В финикийском языке я был ни бум-бум (очередное упущение профессора Мордасова), но однажды в присутствии носатого и брюхатого моряка, чаше других посещавшего трюм, решился на такой эксперимент – ткнул себя пальцем в грудь и с вопросительной интонацией молвил по-древнеегипетски:

– Хемуу? – что означало «раб».

Финикиец не то чтобы удивился, а как-то сразу насторожился однако произнес в ответ короткую фразу, из которой я понял только одно слово «шерден», то бишь «чужеземец, состоящий на военной службе фараона».

Вот, оказывается, какая участь нам уготована – участь наемников, солдат удачи, гвардейцев фараона, которым тот доверяет куда больше, чем собственным соотечественникам.

Ну что же – и на том спасибо! Лично меня такая перспектива вполне устраивает. А то ведь могли сделать и евнухом в гареме.

Буря трепала судно вплоть до следующей гавани, где запасы воды и продовольствия были пополнены. В этот день вместо опостылевших сухарей и вяленой рыбы нам довелось отведать свежих лепешек с медом и винограда.

Все бы хорошо, но я никак не мог забыть несчастного Бусю. Ведь это было единственное живое существо, к которому я успел здесь по-настоящему привязаться…

Не знаю, сколько времени занимает переход из Черного моря к берегам Египта в двадцатом веке, но мы провели в пути больше месяца.

За этот срок случилось несколько примечательных событий, каждое из которых могло круто изменить мою судьбу.

Сначала где-то в Эгейском море (дабы не засорять текст сносками, я стараюсь везде употреблять современные географические названия) за нами увязались пираты.

Стоял штиль, а это означало, что исход погони зависит не от сноровки матросов, управляющих парусом, и не от искусства кормчего, а исключительно от силы и выносливости гребцов. Пиратский корабль был крупнее и тяжелее нашего, особенно за счет носового тарана, зато и весел имел чуть ли не вдвое больше. На каждом гребке он выигрывал у нас чуть ли не полкорпуса.

Однако когда на палубу высыпали отъевшиеся и отоспавшиеся в трюме пленники, ситуация изменилась кардинальным образом. К полусотне гребцов добавилось еще столько же, и наше судно стало быстро увеличивать дистанцию. Скоро чужая мачта, на которой тряпкой болтался парус, и чужая носовая фигура, изображавшая грифона, исчезли за горизонтом.
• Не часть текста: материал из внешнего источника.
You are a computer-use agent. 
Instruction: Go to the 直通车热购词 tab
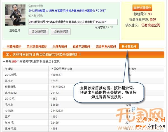81,46
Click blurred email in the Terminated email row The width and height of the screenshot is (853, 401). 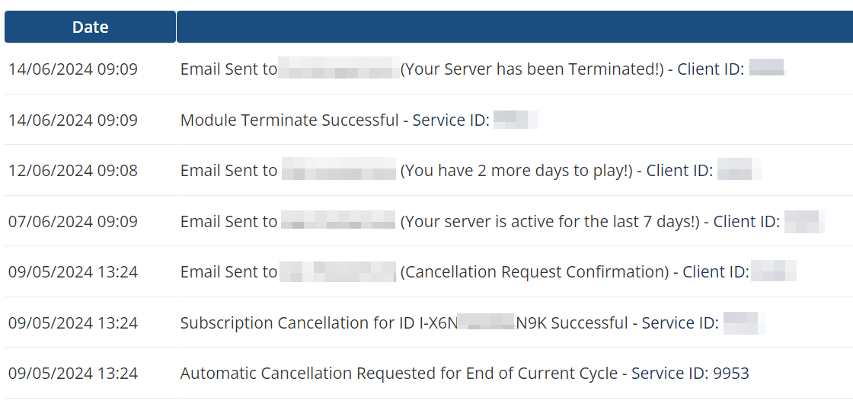339,69
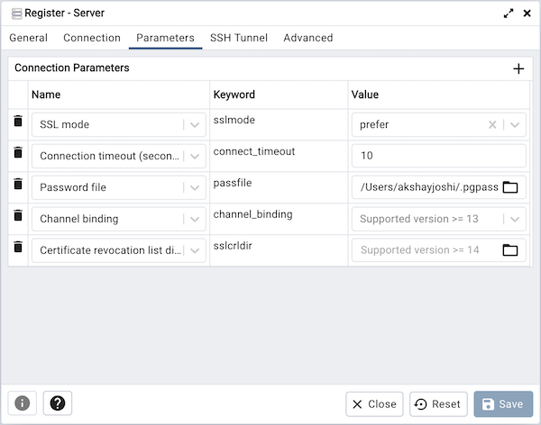
Task: Open help with question mark button
Action: 57,403
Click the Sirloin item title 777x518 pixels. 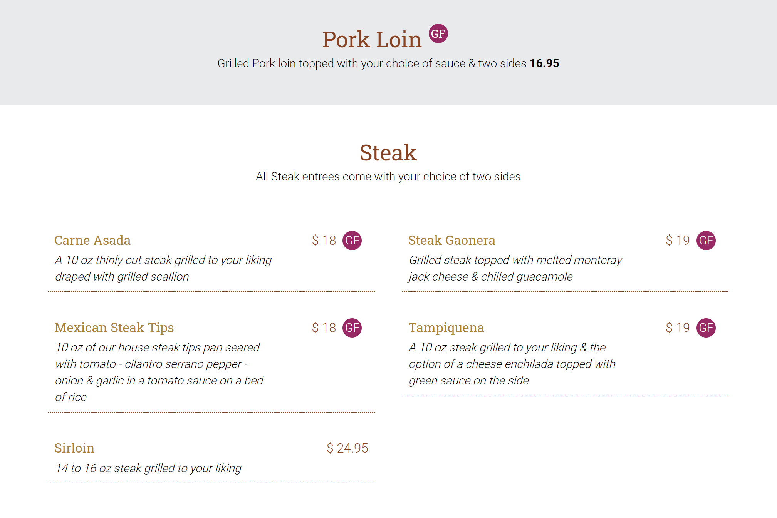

Это был идеальный момент для захвата судна – вряд ли пузатые торгаши и хилая матросня устояли бы против сплоченной массы молодых и сильных пленников. Однако среди нас не нашлось сильного и решительного вожака, да и моря эти дети степей боялись куда больше, чем будущей подневольной службы…

По пути мы еще трижды заходили в порты, где невольничьи рынки были столь же обычным атрибутом повседневной жизни, как маяки или храмы. Скоро в трюме стало тесновато. Новоселы принадлежали к самым разным расам и народам. Появилась даже парочка негров, чьи плоские носы так и хотелось вытянуть до надлежащего размера.